Hubo un
tiempo en que España se endeudó. Nos prometieron el paraíso terrenal de la
prosperidad económica. Parecía que todos teníamos derecho a una segunda
residencia en la playa y a unas vacaciones de dos meses viajando por el mundo. Éramos
los nuevos ricos. Con la crisis los desahucios han destrozado la vida de miles
de familias. Les ha expropiado sus casas y su vida, sin darles otra salida o
futuro. Muchas personas se han suicidado por no poder hacer frente a sus
hipotecas. El derecho a la vivienda es un derecho reconocido por nuestra
constitución y debe primar ante políticas de bancos crueles y deshumanizadas. (También
está penado legalmente la ocupación de viviendas deshabitadas, las casas
okupas.) Entre los objetivos para el desarrollo de la ONU están erradicar la
pobreza, reducir las desigualdades en materia de vivienda y crear modelos de
ciudad sostenibles. Este cuento trata de reflejar una situación penosa, pero
habitual en la crisis, en la cual se vulneran estos derechos.

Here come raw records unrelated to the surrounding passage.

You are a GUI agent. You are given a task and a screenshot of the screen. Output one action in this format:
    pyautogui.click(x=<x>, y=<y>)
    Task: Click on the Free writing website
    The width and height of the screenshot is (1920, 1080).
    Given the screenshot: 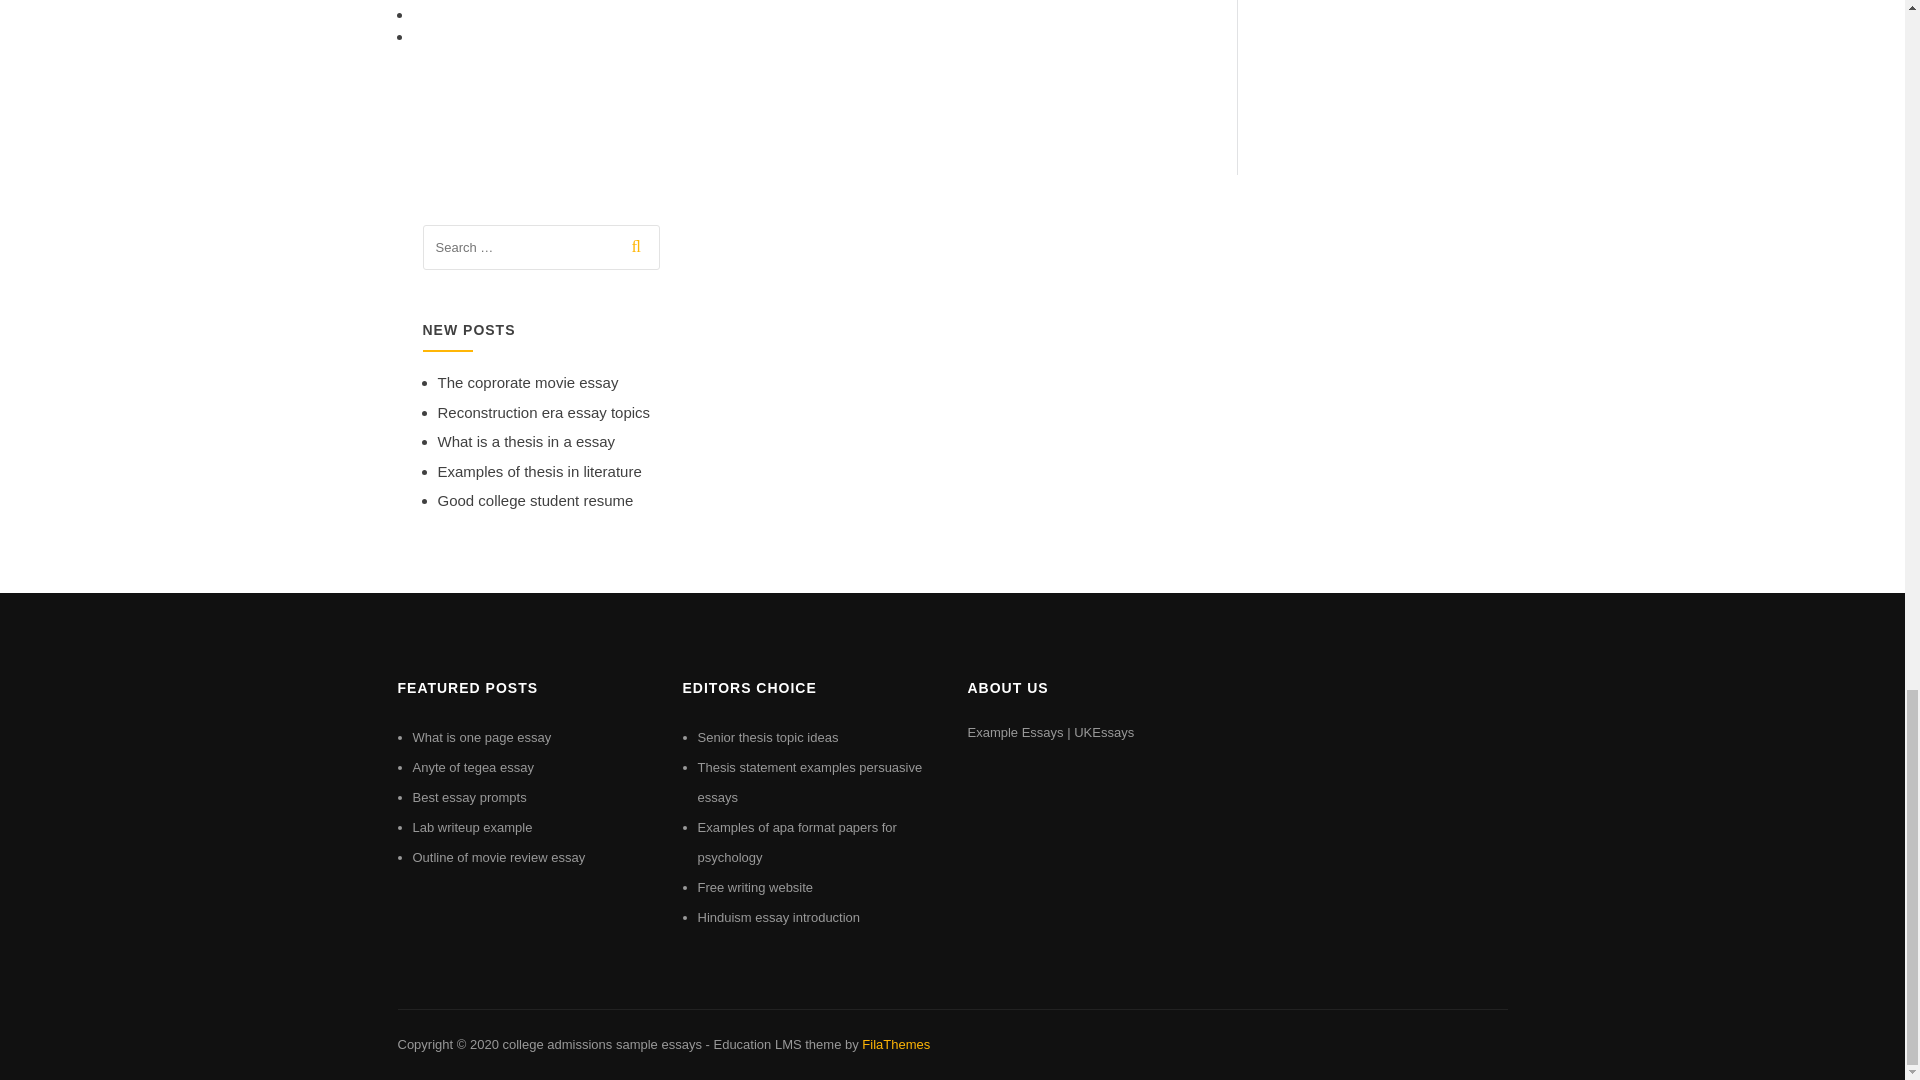 What is the action you would take?
    pyautogui.click(x=756, y=888)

Hacía mucho que esperaba la
carta, aunque no había dicho nada a su familia. Pero cada día al despertar lo
primero que se preguntaba es si habría llegado ya la carta. Por una parte, la
temía, quería que esa carta se perdiera en los océanos del correo y no llegara
a meterla el cartero en el buzón. Por otra parte, deseaba que llegara lo más
pronto y acabar con esto de una vez. Llegó a desear la carta en lo más profundo
de su inconsciente. Y allí estaba, entre otro montón de facturas y publicidad;
la citación del juzgado, y la orden del banco de desahucio. Tenían dos meses
para irse. Podían hacerlo a las buenas o a las malas. Podían ir haciendo las
maletas, llevándose todos los objetos queridos del piso (que formaban ya tan
parte de si mismo como su propio cuerpo) e irse con algo de dignidad. O también
podían montar un escándalo, llamar a la prensa, que los vecinos acudieran a las
escaleras y que un coro de gente gritara ¡No a los desahucios!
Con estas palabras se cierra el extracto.